- EXERCISE INSTRUCTIONS
All of the entries below should be printed exactly; the pictures are to be left out.

- EXERCISE MATERIALS

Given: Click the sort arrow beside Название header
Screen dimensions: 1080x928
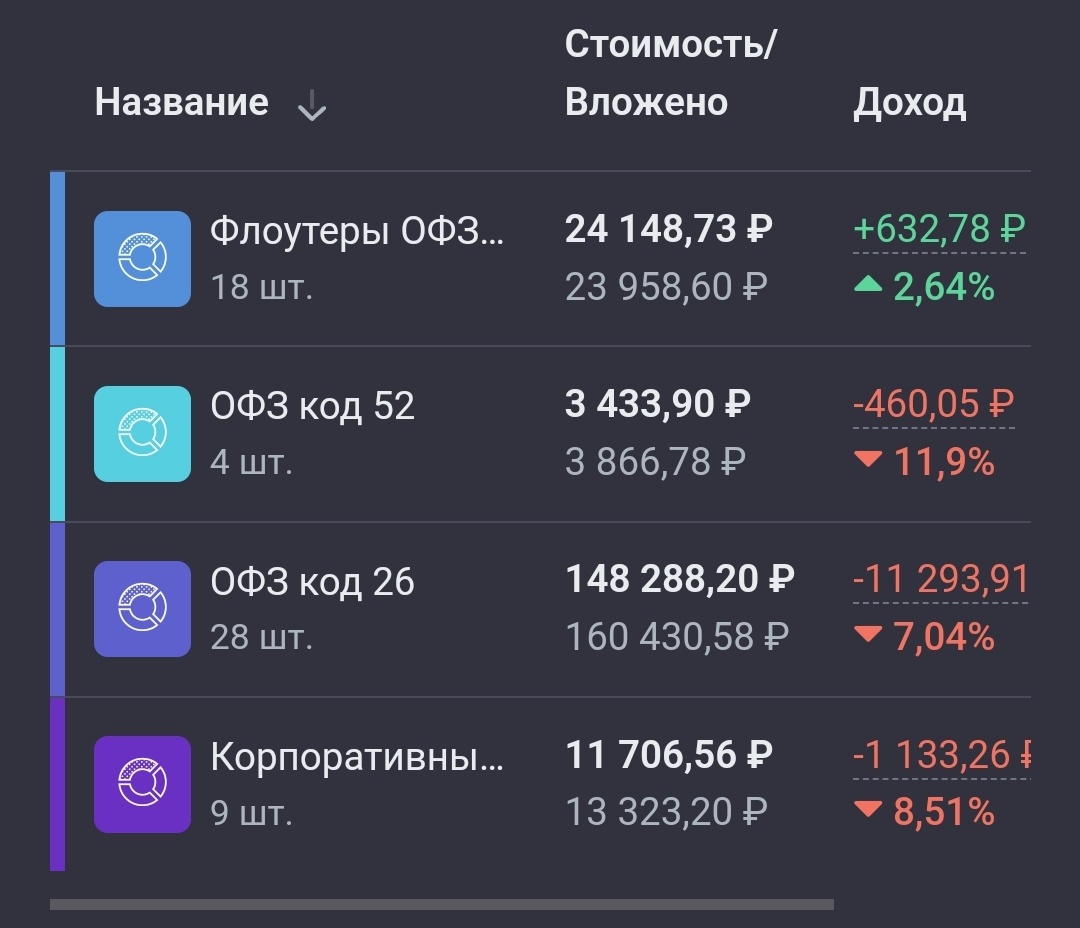Looking at the screenshot, I should tap(312, 103).
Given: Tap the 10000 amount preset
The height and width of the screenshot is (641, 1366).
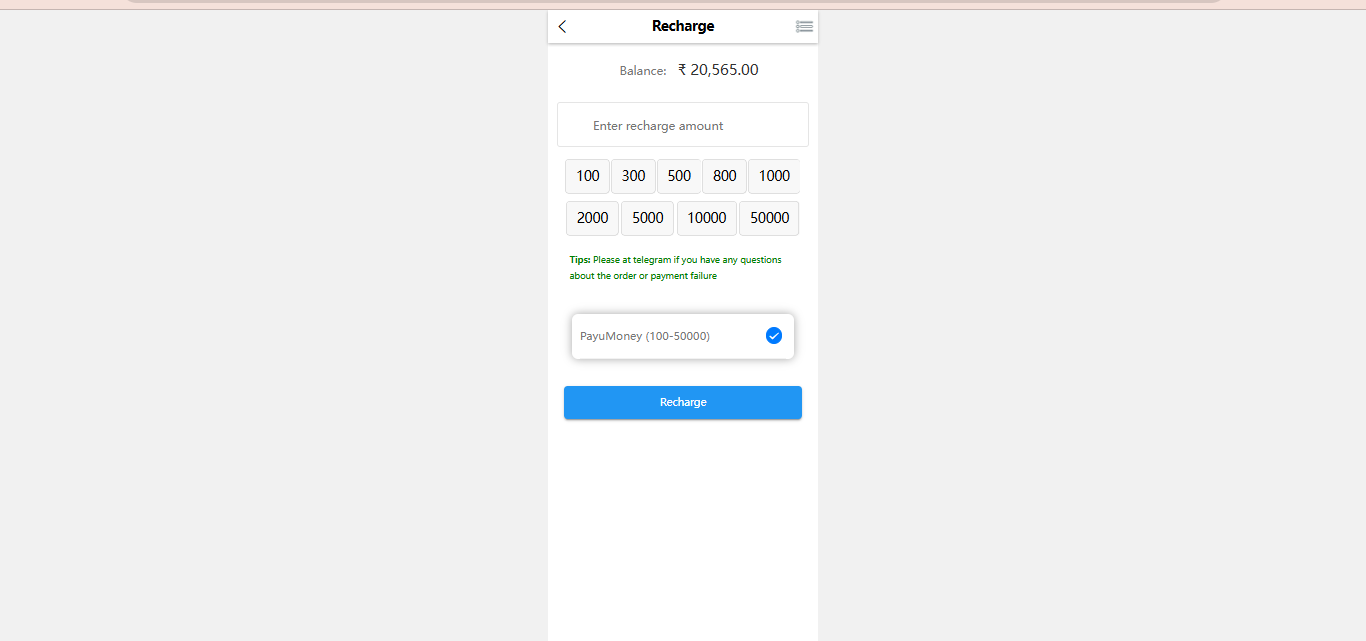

- ANSWER SECTION
Given: Click the sort arrow beside Название header
Screen dimensions: 1080x928
Looking at the screenshot, I should tap(312, 103).
Given: Tap the 10000 amount preset
The height and width of the screenshot is (641, 1366).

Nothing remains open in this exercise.